Last year, Virginia Gov. Bob McDonnell gave his speech to a full room in the Virginia House of Delegates, a staging move that some experts criticized, saying it looked like McDonnell was trying to upstage the president — even as he stood in the smaller Richmond chamber.

“It’s an awful spectacle when they try to look and sound like the president,” said Shesol. “McDonnell looked and sounded very small town, small budget after seeing the president address Congress.”
Jindal, who was rebutting President Barack Obama’s first speech before a joint session of Congress, spent a large chunk of his speech retelling a story from his childhood and attacking the Democrats — a sign he was trying to introduce himself to the nation as a potential presidential candidate. But Jindal, who is known for his rapid-fire speaking style and command of wonky policy facts, instead tried to stage himself as a slower-speaking, folksy Southern politician.

It didn’t work.

“With Jindal, you had this self-promotional aspect where he was running through his stock biography. He was self-consciously introducing himself to America,” Shesol said.

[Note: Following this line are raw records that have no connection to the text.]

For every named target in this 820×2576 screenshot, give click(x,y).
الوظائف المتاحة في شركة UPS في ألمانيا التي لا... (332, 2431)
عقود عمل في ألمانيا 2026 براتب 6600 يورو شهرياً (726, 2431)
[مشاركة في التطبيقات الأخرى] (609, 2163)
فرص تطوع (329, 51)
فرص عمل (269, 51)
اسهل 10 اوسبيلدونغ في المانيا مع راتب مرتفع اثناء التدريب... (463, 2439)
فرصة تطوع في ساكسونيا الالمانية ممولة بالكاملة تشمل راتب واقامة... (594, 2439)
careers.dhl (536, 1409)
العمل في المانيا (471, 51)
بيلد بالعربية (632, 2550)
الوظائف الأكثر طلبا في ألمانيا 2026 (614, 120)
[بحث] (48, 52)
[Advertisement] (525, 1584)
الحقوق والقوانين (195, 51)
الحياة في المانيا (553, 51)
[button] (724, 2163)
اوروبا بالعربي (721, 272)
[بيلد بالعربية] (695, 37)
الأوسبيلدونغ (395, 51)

In some cases, speakers have very little time to prepare. Kaine had barely been in office a few weeks when Democratic Party leaders asked him to give the speech. The governor had done well among independent voters in what had been a red state, which leadership wanted to project as a nationwide goal for the party in the 2006 midterms.

“We got the call, and the first couple weeks of the administration we were still finding our sea legs,” said Kaine chief of staff Larry Roberts, who then served as counselor to the governor.

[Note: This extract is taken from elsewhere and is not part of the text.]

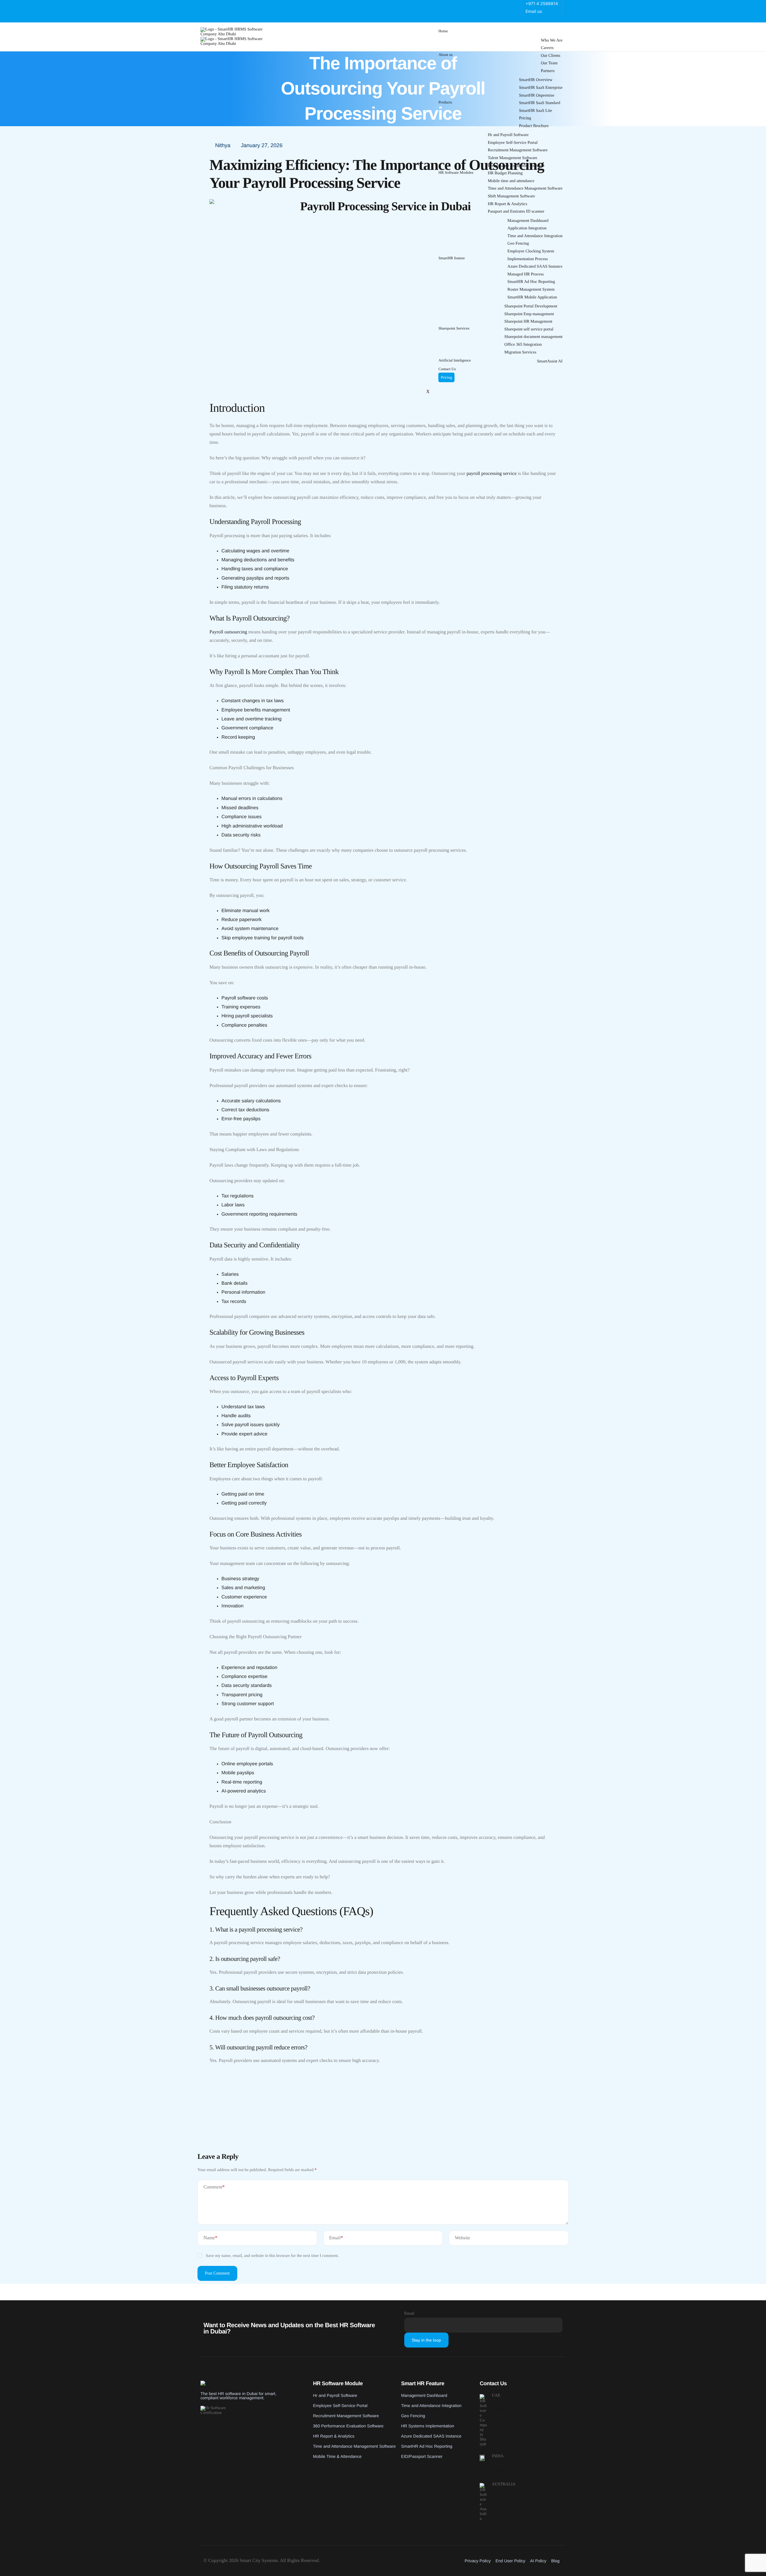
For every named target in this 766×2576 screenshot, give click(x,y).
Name (210, 2237)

Kaine and House leadership gave a few pointers to his team, which worked around the clock, going through no more than two or three drafts. Kaine, who rarely spoke from prepared text and preferred to speak from outlines, had to practice using a teleprompter.

“He only had time to run through it a couple of times before going live,” Roberts said.
“I kept thinking, when that red light goes on, millions of people will be on the other end of that camera,” Roberts said. In the end, the results were mixed.

Some Democrats complained the speech was not hard-hitting enough against Bush. But Roberts said that was never Kaine’s goal for the speech. Instead, he strove to reach the American voter, a task he felt was completed when Democrats took the House and Senate in 2006.

Webb’s speech may be one of the few that offer a formula for success. He delivered a rebuttal on the war in Iraq and domestic issues without making it sound like a partisan attack on Bush.

“It wouldn’t be possible in this short amount of time to rebut the president’s message, nor would it be useful,” Webb said, as he sat in a chair, looking directly into the camera with a serious, almost angry expression on his face.

Part of Webb’s success, experts say, is that he wrote the speech himself, crafting it in the privacy of his Arlington office. Revisions by party leaders were minimal.

“Having spent so much of his life as a writer, Sen. Webb focused his State of the Union response on two major themes: the need to restore economic fairness for all Americans and a call for responsible leadership from the president when he puts our troops in harm’s way. Sen. Webb put these themes squarely before the American people in his speech,” said his spokesman, Will Jenkins.

“The speaker should see himself as a channel for whatever you’re feeling: frustration, anger, passion. That’s why Jim Webb was so memorable,” said Matt Latimer, a former speechwriter for Bush. “Just sit in a chair. Don’t be gimmicky; just talk to the American people.”

Webb is very much an anomaly, experts and politicians say. In the end, the speaker has to accept the speech as it is: an honorable second-class act that probably won’t ruin an entire career.

“I don’t think people listen to these speeches much,” Whitman said. “Frankly, at the end of the day, I think everyone is asleep.”